Jablonski-Momeni und Korbmacher-Steiner berichten über Ergebnisse einer Fragebogenstudie zur Kompetenz von Studierenden bei der Erfassung und im Management von kariösen Läsionen als Voraussetzung für eine präventionsorientierte Zahnmedizin. Die Ergebnisse der Studie zeigen u. a. eine deutliche Unterschätzung der Kariesausdehnung. Dies muss, nach Einschätzung der Autorinnen, künftig bei der Vermittlung von Lehrinhalten stärker berücksichtigt werden.

Uzun et al. vergleichen in einer explorativen Untersuchung die Studienergebnisse zum „Kurs der Technischen Propädeutik“, der gemäß der vorherigen (mehr als 60 Jahre alten) zahnärztlichen Approbationsordnung (ZÄPrO) gestaltet wurde, mit dem gemäß der neuen Approbationsordnung aus dem Jahre 2021 (ZApprO) gestalteten Kurs „Zahnmedizinische Propädeutik mit Schwerpunkt Dentale Technologie“. Insgesamt zeigen sich vergleichbare Ergebnisse im theoretischen und praktischen Wissen, bei der Evaluation durch die Lernenden sowie bei der speziellen Evaluation der Lernbedingungen aus Sicht der Lernenden und Lehrenden.

Im abschließenden Beitrag diskutieren Krohn et al. den Stellenwert von Leitlinien in der Zahnheilkunde. Sie beschreiben die besondere Rolle der Arbeitsgemeinschaft der Wissenschaftlichen Medizinischen Fachgesellschaften (AWMF) für die Publikation von Leitlinien und die Koordination der Leitlinienerstellung. Welche Bedeutung Leitlinien in der Zahnheilkunde inzwischen zukommt, zeigt sich darin, dass zum aktuellen Zeitpunkt 44 zahnmedizinische Leitlinien verfügbar sind, die zum größten Teil mit der höchsten Entwicklungsstufe S3 bewertet sind. Deren konsequente Nutzung könnte erheblich zur weiteren Steigerung von Behandlungsqualität und Ökonomie in der Zahnheilkunde beitragen. Die zahnmedizinische Ausbildung können sie u. a. unterstützen, indem sie Studierenden wissenschaftlich abgesicherte Handlungsstrategien bieten.

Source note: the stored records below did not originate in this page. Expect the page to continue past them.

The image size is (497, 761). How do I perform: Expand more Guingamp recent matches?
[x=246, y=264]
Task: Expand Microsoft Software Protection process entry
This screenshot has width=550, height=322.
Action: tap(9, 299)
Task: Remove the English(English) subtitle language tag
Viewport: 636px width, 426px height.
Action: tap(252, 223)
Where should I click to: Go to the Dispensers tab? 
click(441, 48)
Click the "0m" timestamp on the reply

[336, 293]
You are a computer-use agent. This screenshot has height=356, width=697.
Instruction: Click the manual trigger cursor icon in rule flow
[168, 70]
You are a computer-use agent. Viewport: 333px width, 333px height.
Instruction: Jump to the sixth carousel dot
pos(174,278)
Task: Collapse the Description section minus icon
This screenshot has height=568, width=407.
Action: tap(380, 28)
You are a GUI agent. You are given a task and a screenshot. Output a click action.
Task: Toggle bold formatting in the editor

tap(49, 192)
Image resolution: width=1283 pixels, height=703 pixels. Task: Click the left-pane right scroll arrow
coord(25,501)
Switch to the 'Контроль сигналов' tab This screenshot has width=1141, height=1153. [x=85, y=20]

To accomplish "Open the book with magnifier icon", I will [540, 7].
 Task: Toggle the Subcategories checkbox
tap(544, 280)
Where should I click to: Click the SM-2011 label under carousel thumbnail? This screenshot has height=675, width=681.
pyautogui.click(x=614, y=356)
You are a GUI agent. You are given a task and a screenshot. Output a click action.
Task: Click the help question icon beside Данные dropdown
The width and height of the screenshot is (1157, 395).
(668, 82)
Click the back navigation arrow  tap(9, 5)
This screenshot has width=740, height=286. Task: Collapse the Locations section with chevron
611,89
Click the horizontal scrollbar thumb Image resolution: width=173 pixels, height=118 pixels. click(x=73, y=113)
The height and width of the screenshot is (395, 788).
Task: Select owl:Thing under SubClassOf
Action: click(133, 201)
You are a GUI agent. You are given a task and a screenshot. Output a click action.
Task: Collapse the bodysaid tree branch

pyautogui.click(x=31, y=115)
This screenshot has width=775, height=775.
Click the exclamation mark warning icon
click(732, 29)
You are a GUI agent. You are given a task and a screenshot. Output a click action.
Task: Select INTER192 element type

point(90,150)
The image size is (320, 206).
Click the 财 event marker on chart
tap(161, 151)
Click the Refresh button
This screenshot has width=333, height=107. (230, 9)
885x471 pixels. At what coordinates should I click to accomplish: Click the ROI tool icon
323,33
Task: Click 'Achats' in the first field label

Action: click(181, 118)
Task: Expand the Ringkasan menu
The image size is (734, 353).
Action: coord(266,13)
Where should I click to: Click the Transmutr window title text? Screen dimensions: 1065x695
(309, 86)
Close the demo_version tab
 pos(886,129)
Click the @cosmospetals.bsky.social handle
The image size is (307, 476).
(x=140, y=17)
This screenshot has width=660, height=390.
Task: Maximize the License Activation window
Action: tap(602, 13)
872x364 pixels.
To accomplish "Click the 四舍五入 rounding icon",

Die Ausbildung in der Zahnmedizin befindet sich zurzeit in reger Veränderung. Wir Koordinator:innen des Themenheftes hoffen, dass es gelungen ist, durch die Auswahl der Beiträge diese spannende Entwicklung widerzuspiegeln. Wir danken allen beteiligten Autor:innen für die gute Zusammenarbeit und wünschen Ihnen, liebe Leser und Leserinnen, eine anregende Lektüre!